Emotion of the day number 20, with thanks to Be Manzini

Not ponderous…

…What is quite nice about this writing exercise is discovering so many words I’ve been using wrongly. I thought being ponderous was a good thing. Thoughtful, considered, weighty. According to the following I’m roughly 200 years out of date. Also a photo based round up of days I didn’t post might be in order. Partly explains why instagram is so popular, much easier that way but is in opposition to my resolution to manage my own content as much as possible, certainly as the primary source,

The Serious History of Ponderous:

“Ponderous is ultimately from the Latin word for “weight,” namely, “pondus” (which also gave us “ponder” and “preponderance” and is related to “pound”). We adopted “ponderous” with the literal sense “heavy” from Anglo-French ponderus in the 15th century, and early on we appended a figurative sense of “weighty,” that is, “serious” or “important.” But we stopped using the “serious” sense of “ponderous” around 200 years ago – perhaps because in the meantime we’d imposed on it a different figurative sense of “dull and lifeless,” which we still use today.”

https://www.merriam-webster.com/dictionary/ponderous#synonyms

Emotion of the day number 19, with thanks to Be Manzini

Frittery…

… I think completely made up but meaning when I can’t settle to anything. The opposite of focus which is a thematic goal for me this year. It’s apt for this site’s progress too. The novelty of the redevelopment has worn off and it feels not seem less enough again, more of too many unresolved bits. Ngh.

Emotion of the day number 18, with thanks to Be Manzini

Depleted…

… despite the blue skies and crisp air.

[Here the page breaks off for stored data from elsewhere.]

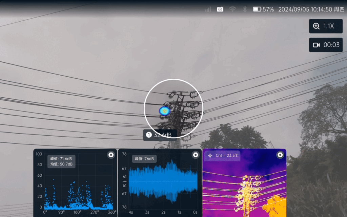
Task: Tap the Bluetooth icon in status bar
Action: tap(244, 9)
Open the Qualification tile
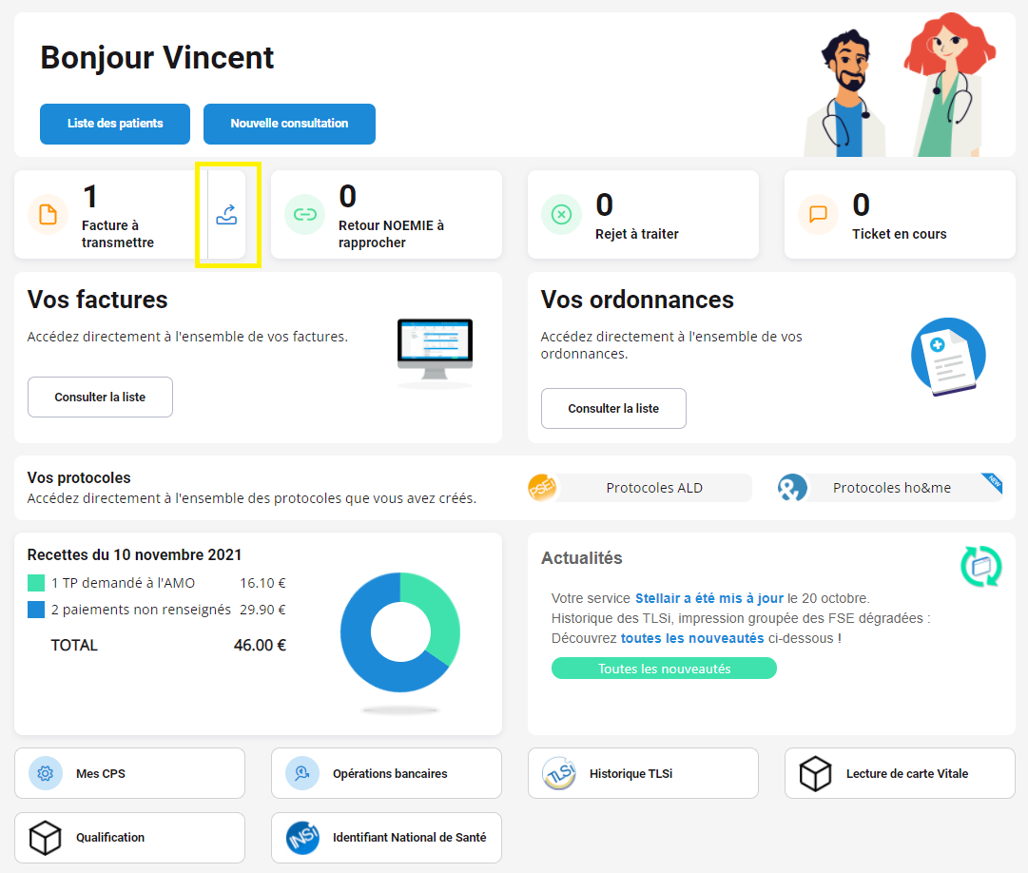Viewport: 1028px width, 873px height. pos(129,837)
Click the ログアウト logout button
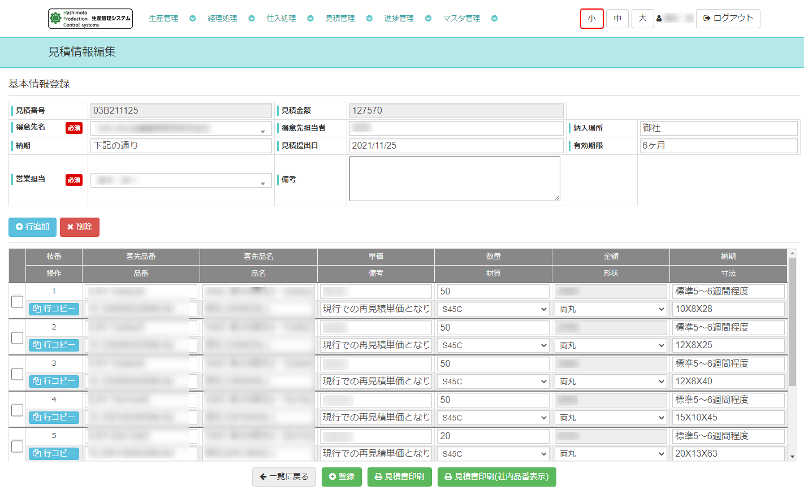The image size is (804, 490). [x=728, y=19]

Recovering from a deadline the day before and generally feeling the weight of things. Not helped by, in site related news, my Reading page still eluding me. I want a simple route to embed books without supporting amazon and the like and may have to resort to photographing covers myself.

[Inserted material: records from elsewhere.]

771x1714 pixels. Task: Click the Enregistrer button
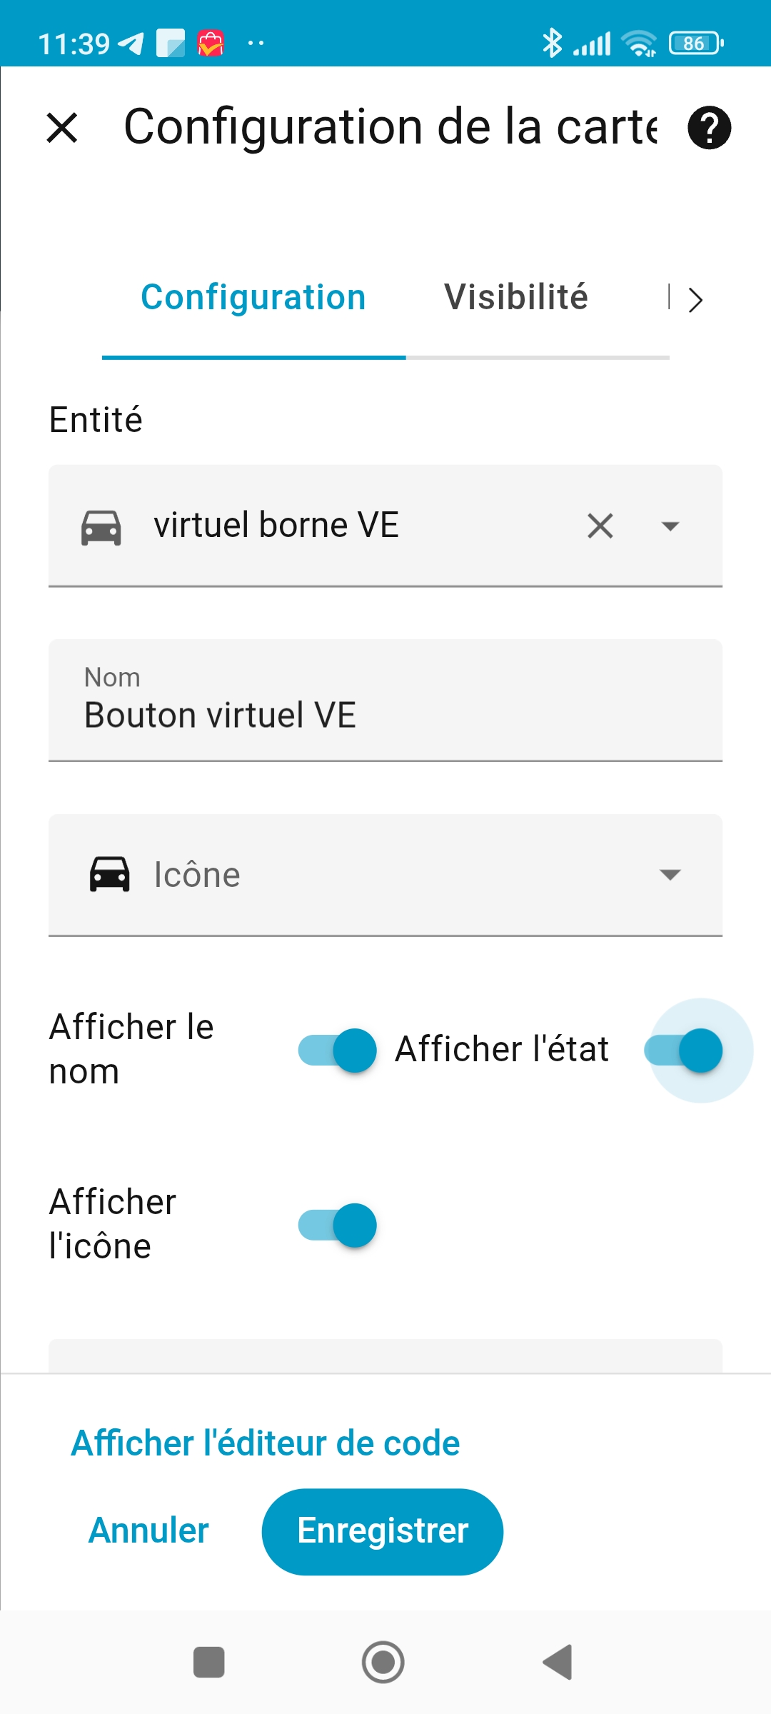point(383,1531)
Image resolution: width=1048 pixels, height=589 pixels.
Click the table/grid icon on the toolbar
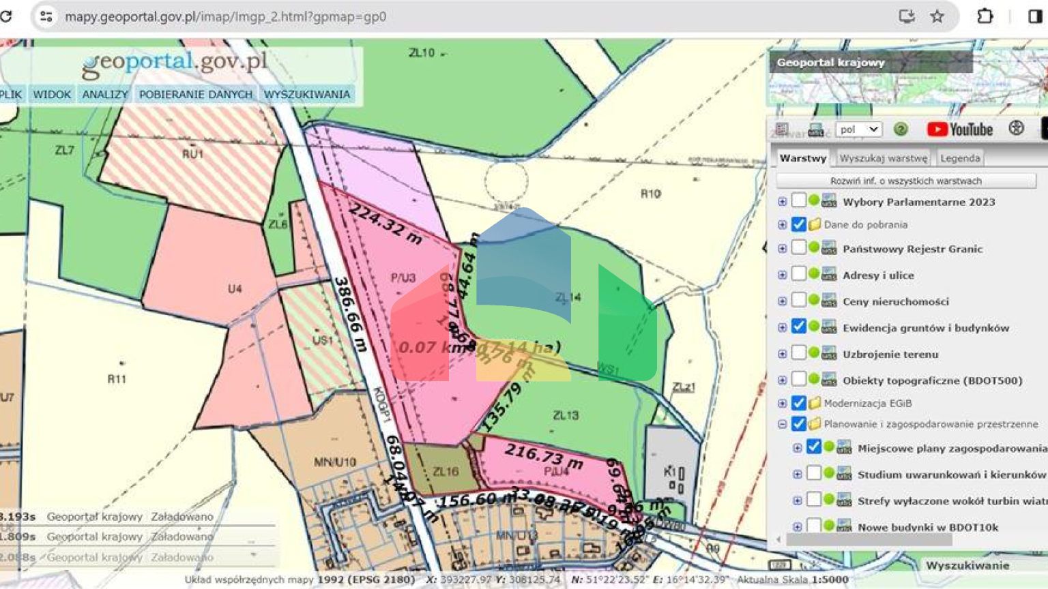(x=782, y=129)
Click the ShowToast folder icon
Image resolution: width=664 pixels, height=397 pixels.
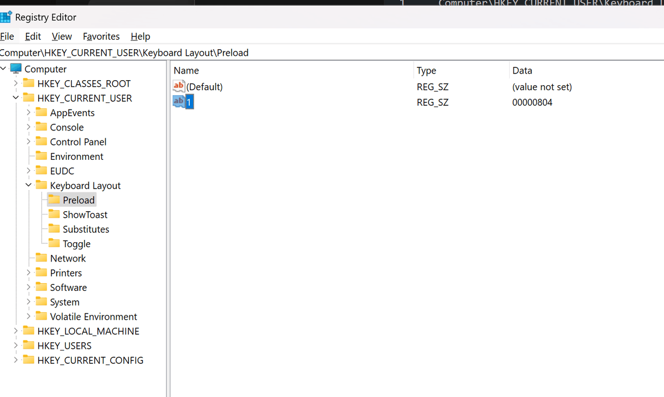point(54,215)
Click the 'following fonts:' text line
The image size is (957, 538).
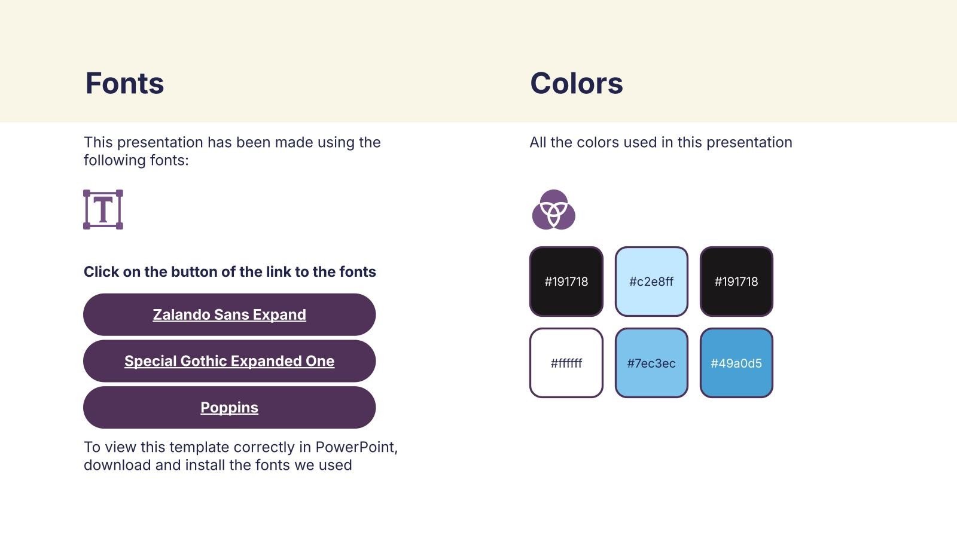click(x=136, y=160)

Emotion of the day number 17, with thanks to Be Manzini

Bifurcating…

…split or torn would have suggested too much force whereas I am trying to describe a deliberate separation to be seeking respite and hibernation whilst keeping part of me present, responsible and alert to the current crisis. I’ve learnt leaving this post series too long makes it much harder to start lightly and fluidly as it was intended.

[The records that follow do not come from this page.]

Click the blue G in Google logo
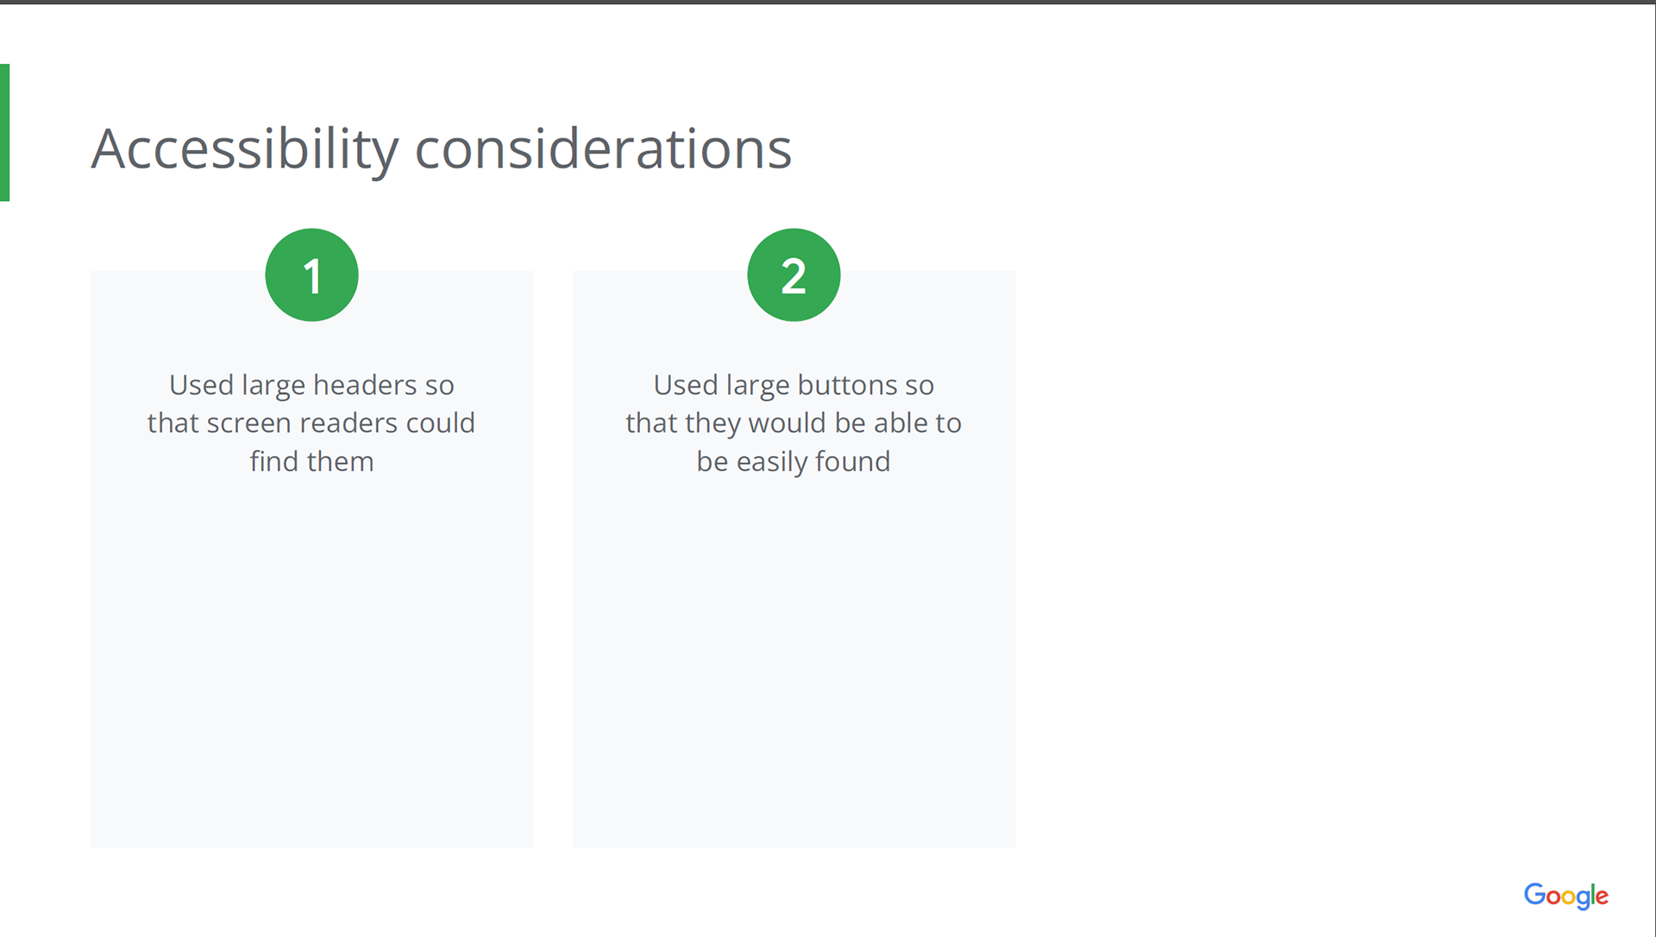The height and width of the screenshot is (937, 1656). 1534,894
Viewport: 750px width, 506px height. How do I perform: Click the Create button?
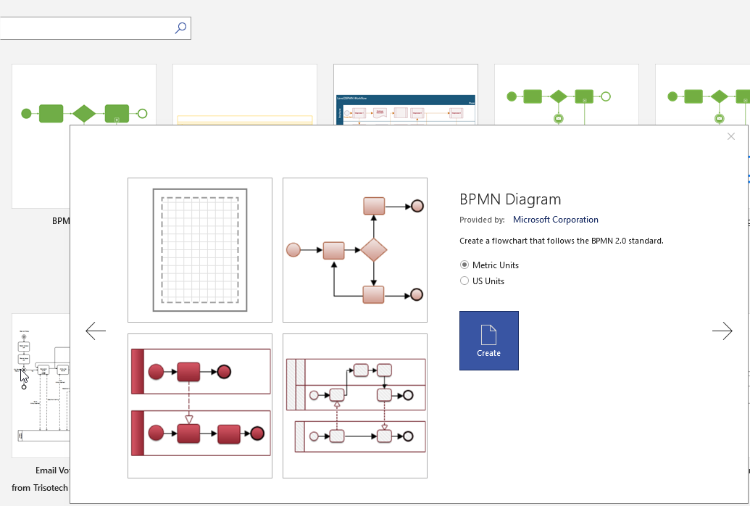[488, 341]
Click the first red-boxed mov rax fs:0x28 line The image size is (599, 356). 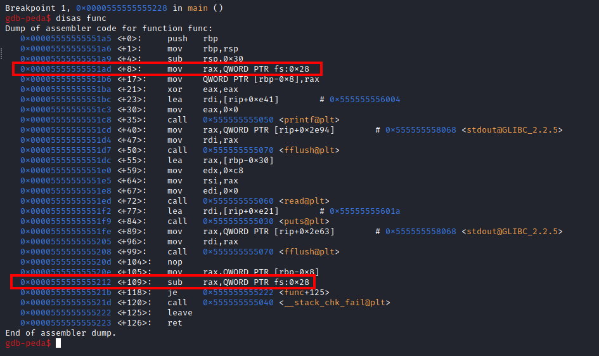pyautogui.click(x=166, y=69)
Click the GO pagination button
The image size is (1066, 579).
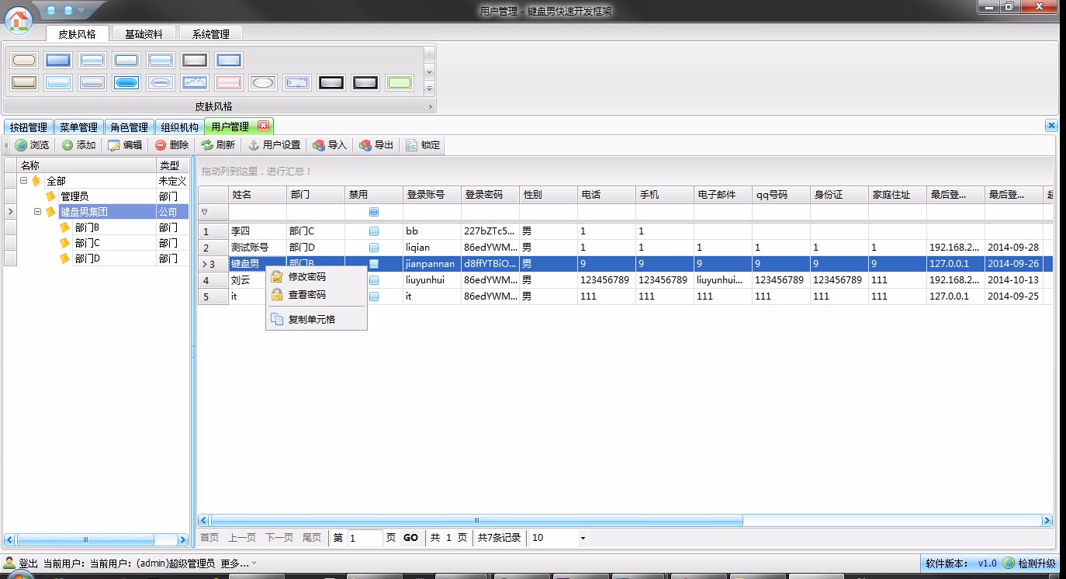410,537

Emotion of the day number 16, with thanks to Be Manzini

Reverential…

Emotion of the day number 15, with thanks to Be Manzini

…a suspicion formed that the later in the day I wrote these posts the more maudlin prone they are. So I set the vague area of emotion much earlier on and in honour of a dear friend who I saw for Bragazzi’s coffee, crisp winter walking and most valuably continuous, ranged and insightful conversation that was so needed.

Toilworn…

Emotion of the day number 14, with thanks to Be Manzini

…before settling on Toilworn I went from slog to toil to toiling, enjoying learning the verb toil comes in part from Latin tudiculare to crush, grind. I’m toilworn in body and spirit today and the worn part to the word feels particularly evocative of that knackered feeling. It’s potentially the first word in this writing series that conjures sculpture to mind. More post about The Daily Journeys We Wear to follow to pick up this thread..

Disinclination…

Emotion of the day number 13, with thanks to Be Manzini

… a tricky one to pin down this. I was trying to describe the seeking of distance or perspective to remove the immediate Covid related pressures, lack of autonomy, control, the mulling over micro decisions. A brief and cold trip to the allotment helped be reminded of things that follow a different rhythm. Here’s some of my Dwam figures weathering the recent storms.

Lassitude…

Emotion of the day number 12, with thanks to Be Manzini

… the longest lapse (four days) yet in this relatively new prompt to write and post daily. I was looking at weary and fatigued and came across this brilliant piece of text on the literal and figurative meanings of lassitude. It particularly won me over with the suggestion of neglect which nailed my sense I could have looked after myself a bit better and also my current preoccupations with how to best look after others.